▶ _Description of the task_: Your task is to give the number of lines in the listing that include "screenshot", and nothing else.

▶ _Material for the task_:
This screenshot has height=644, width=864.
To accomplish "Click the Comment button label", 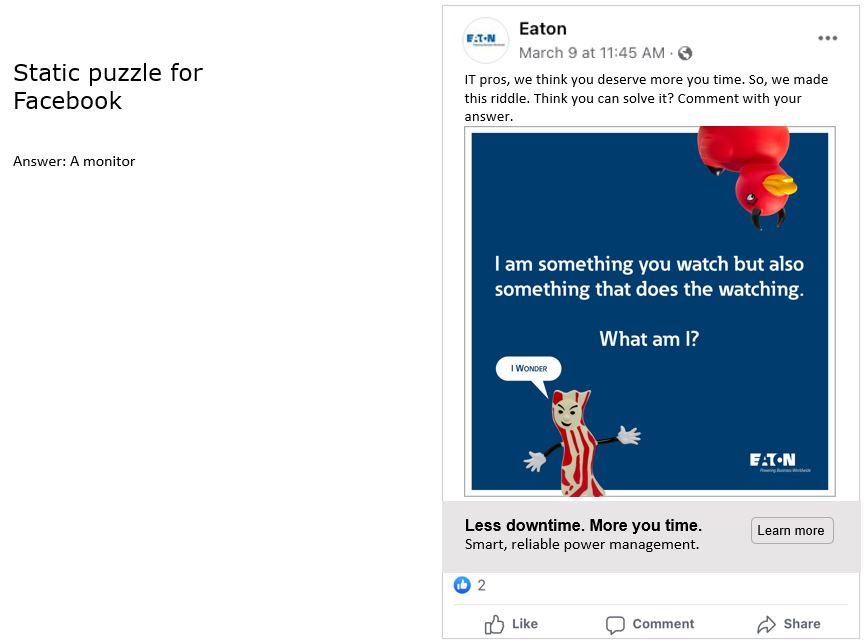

--

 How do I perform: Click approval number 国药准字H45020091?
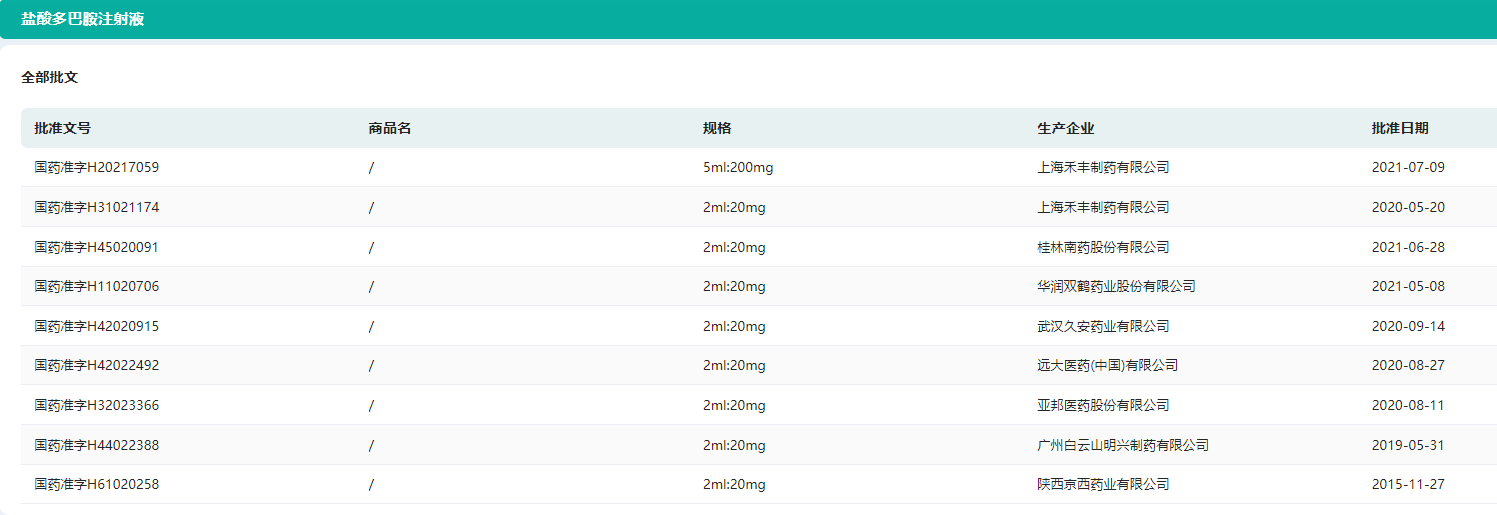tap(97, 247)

* * *

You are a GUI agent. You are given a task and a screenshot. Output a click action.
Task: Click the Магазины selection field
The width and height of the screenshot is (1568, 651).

▶ _Result_: 3